● **Source passage**
★ ★ ★ ★ ★

Much of what we need for a better understanding of varieties of knowledge is already at hand in Plato, Aristotle, Dewey, Wittgenstein, Alasdair MacIntyre and Charles Taylor, as well as in the work of twentieth century women philosophers such as Iris Murdoch, Mary Midgley, Lorraine Code, Genevieve Lloyd, Martha Nussbaum, Catherine Elgin, Susan Haack, Gillian Rose, Nancy Sherman and Linda Zagzebski. Learning in the longer run typically involves three-way interaction (responsibly, accountably engaged dialogue) between each more or less whole learner, and what is learnable, and other learners. My account borrows heavily from Haack's foundherentist epistemology.

★ ★ ★ ★ ★

(Stored records)

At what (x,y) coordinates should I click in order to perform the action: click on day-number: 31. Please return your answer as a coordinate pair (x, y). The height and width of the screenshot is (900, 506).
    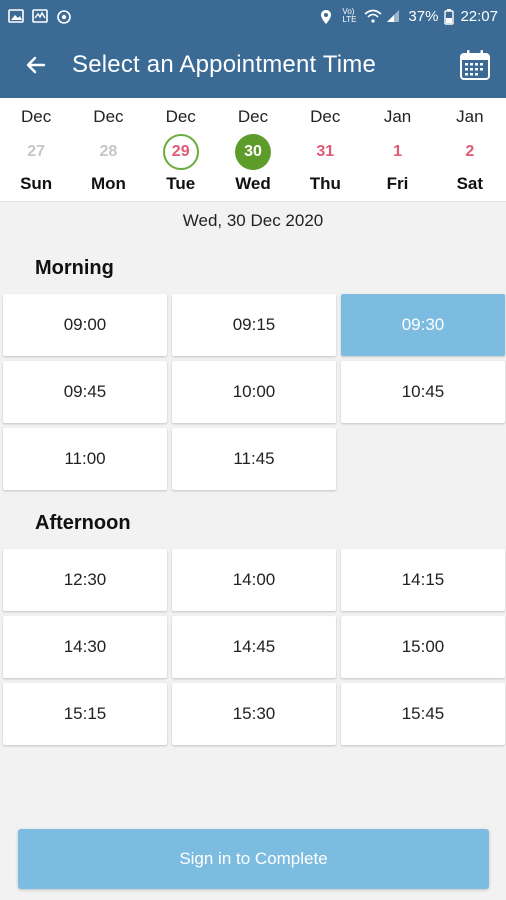
    Looking at the image, I should click on (326, 152).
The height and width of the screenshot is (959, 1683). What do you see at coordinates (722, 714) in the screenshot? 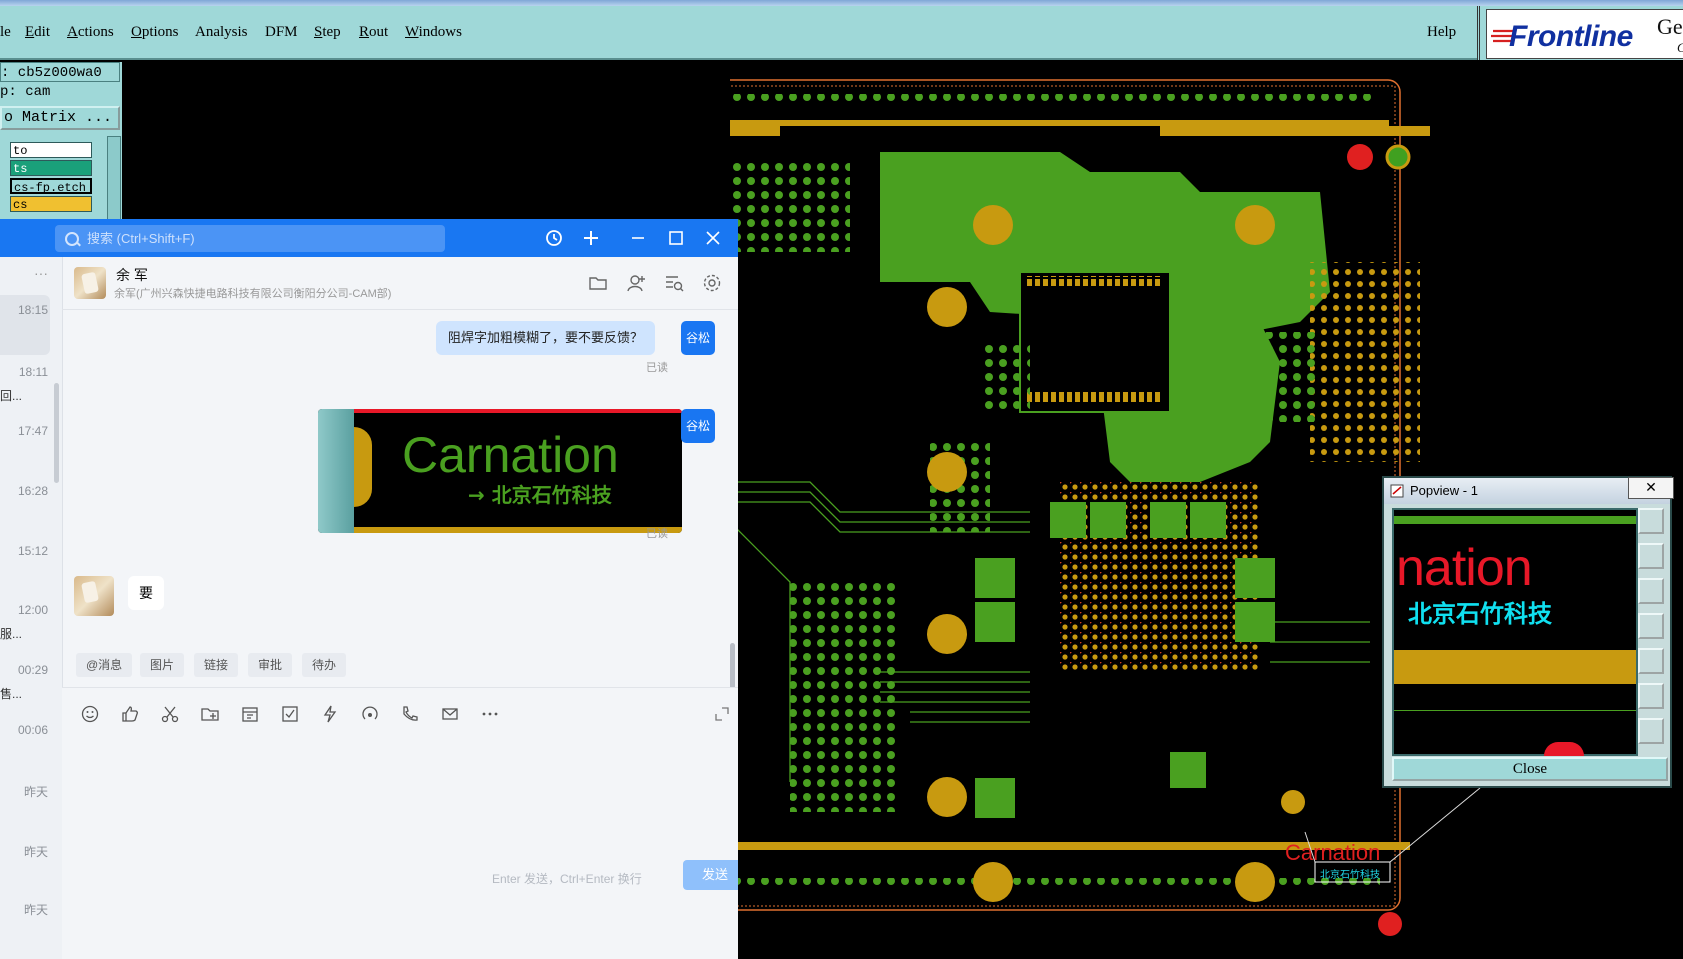
I see `expand-icon` at bounding box center [722, 714].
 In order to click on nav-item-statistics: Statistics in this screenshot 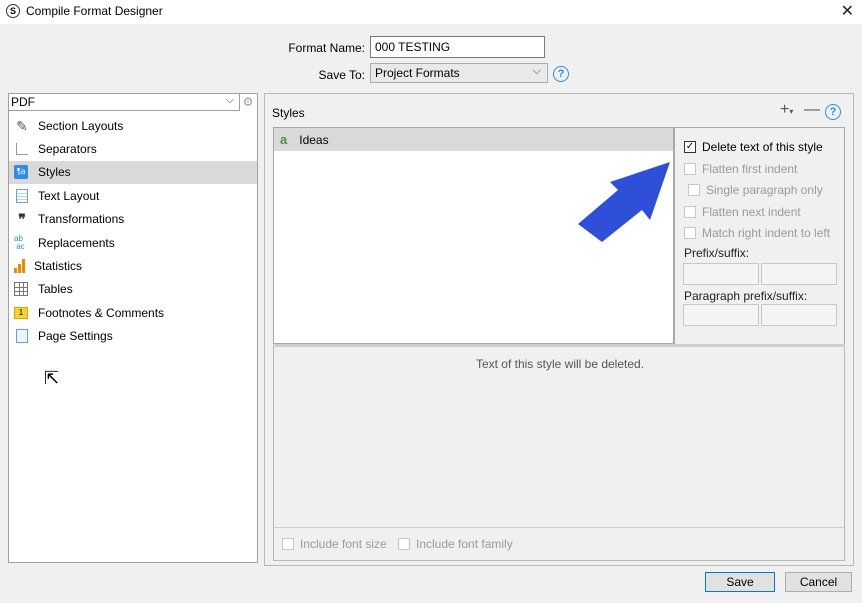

★ ★ ★ ★ ★

● **Required actions**
[1] Translate this sentence from the passage on varieties of knowledge into Spanish: "My account borrows heavily from Haack's foundherentist epistemology."
[2] Answer these questions using the passage on varieties of knowledge:
(a) In which century did the women philosophers named in the passage work?
(b) What kind of interaction does the passage say learning in the longer run typically involves?
(c) Whose epistemology does the author's account borrow heavily from?
[3] Proceed with the passage on varieties of knowledge from where it stops.

● **Outputs for the tasks**
[1] Mi exposición se basa en gran medida en la epistemología fundherentista de Haack.

[2]
(a) The twentieth century.
(b) Three-way interaction, meaning responsibly, accountably engaged dialogue, between each more or less whole learner, what is learnable, and other learners.
(c) Susan Haack's foundherentist epistemology.

[3]
I aim to argue that the enriched notion of rationality we need, to understand knowledge better, involves personally significant shared narratives which contribute towards more balanced accounts of our ideals, standards, norms, goals and virtues. Plurality and singularity can work together. Feminists and others cannot afford just to stress differences at the expense of similarities, if they and we need to persist in our commitment to fairer and more reasonable, more considerate relationships, both locally and internationally. Equally, we need to be able to appreciate and celebrate the similarities between the ends of education, as well as their differences, if education and our understanding of its many manifestations are to flourish.

1.Introduction

1.1Epistemology, whether seen more in its actual plurality and variety, or more in its ideal singularity, coherence and comprehensiveness, is a complex and challenging theme. The same can be said of feminism and of education. However, I am not wilfully aiming for us to multiply complexity with complexity, challenge with challenge, so as hopelessly to overload the time allocated by our conference programme. For, understood at the appropriate level, epistemologies, feminisms and the ends of education are already much tangled and need to be better woven together. In any case, the richness of this area of crossing-points should offer us plenty for discussion.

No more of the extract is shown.